Word and element location records
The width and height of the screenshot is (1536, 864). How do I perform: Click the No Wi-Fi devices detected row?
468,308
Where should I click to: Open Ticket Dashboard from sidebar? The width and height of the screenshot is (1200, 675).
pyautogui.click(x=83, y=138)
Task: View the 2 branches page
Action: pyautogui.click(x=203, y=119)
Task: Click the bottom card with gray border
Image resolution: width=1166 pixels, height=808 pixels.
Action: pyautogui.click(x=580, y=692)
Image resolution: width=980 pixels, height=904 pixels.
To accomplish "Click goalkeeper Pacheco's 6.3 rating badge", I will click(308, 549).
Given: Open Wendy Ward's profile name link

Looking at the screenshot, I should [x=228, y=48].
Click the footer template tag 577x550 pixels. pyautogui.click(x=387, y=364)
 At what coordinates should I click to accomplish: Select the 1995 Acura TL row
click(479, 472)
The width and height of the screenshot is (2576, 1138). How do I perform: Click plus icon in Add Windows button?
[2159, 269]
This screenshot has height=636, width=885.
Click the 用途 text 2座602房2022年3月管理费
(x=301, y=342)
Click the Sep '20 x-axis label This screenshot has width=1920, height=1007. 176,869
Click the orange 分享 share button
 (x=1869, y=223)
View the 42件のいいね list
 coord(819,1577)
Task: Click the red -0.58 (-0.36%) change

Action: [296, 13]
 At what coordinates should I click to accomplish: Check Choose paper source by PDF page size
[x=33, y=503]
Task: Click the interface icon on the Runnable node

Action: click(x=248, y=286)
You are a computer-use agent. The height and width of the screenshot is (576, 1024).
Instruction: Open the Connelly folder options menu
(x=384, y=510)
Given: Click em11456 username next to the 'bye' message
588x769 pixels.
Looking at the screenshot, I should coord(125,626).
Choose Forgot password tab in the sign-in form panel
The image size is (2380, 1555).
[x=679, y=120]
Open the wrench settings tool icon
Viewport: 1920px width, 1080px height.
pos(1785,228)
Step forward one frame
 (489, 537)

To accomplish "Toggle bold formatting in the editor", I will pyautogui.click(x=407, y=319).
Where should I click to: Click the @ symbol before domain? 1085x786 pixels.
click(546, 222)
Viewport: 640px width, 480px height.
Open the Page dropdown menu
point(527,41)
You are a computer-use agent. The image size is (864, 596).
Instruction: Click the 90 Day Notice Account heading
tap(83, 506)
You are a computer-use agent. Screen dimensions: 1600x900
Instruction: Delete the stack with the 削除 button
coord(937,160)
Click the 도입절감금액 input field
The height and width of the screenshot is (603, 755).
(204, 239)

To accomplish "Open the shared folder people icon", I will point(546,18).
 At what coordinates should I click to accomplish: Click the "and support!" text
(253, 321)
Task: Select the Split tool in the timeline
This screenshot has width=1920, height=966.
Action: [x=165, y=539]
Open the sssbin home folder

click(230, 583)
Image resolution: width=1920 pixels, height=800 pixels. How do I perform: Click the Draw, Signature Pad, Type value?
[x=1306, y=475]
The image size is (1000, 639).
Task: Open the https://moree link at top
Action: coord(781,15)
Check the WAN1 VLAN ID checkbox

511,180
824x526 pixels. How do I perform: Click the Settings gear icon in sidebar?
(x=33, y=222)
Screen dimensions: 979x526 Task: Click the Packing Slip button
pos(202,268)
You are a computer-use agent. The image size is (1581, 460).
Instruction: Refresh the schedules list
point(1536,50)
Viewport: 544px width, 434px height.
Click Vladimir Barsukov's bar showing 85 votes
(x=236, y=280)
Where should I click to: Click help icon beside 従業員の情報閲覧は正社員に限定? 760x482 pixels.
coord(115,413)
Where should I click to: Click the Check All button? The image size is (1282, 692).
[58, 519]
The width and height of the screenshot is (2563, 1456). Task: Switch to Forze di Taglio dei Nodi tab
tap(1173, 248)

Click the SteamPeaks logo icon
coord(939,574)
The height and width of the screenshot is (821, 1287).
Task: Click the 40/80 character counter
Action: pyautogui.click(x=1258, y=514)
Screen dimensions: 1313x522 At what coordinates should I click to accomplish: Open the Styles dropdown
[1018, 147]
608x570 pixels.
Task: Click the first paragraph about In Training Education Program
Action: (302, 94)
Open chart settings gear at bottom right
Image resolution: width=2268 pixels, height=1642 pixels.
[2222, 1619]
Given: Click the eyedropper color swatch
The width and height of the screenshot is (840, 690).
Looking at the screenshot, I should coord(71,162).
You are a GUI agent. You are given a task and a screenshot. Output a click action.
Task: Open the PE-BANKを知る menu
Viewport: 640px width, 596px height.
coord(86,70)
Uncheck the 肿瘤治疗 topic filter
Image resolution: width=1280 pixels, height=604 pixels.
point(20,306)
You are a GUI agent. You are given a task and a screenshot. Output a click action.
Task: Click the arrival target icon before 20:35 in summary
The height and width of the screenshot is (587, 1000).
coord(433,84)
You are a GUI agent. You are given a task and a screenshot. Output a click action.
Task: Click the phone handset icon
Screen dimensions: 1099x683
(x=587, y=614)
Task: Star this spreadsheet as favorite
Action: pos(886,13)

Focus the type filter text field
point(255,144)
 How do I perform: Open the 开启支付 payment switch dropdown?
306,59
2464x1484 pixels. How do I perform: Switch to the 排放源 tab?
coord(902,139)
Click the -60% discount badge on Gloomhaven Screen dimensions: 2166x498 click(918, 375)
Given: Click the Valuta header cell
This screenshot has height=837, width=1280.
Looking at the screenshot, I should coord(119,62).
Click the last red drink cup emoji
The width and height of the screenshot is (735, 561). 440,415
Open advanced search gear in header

→ **Your objective**: Quote the lines of the records above word for word, from the line containing "Click the footer" through the line containing "Action: click(x=248, y=286)", including both of those lines.

→ **Finished task**:
Click the footer template tag 577x550 pixels. pyautogui.click(x=387, y=364)
 At what coordinates should I click to accomplish: Select the 1995 Acura TL row
click(479, 472)
The width and height of the screenshot is (2576, 1138). How do I perform: Click plus icon in Add Windows button?
[2159, 269]
This screenshot has height=636, width=885.
Click the 用途 text 2座602房2022年3月管理费
(x=301, y=342)
Click the Sep '20 x-axis label This screenshot has width=1920, height=1007. 176,869
Click the orange 分享 share button
 (x=1869, y=223)
View the 42件のいいね list
 coord(819,1577)
Task: Click the red -0.58 (-0.36%) change

Action: [296, 13]
 At what coordinates should I click to accomplish: Check Choose paper source by PDF page size
[x=33, y=503]
Task: Click the interface icon on the Runnable node

Action: click(x=248, y=286)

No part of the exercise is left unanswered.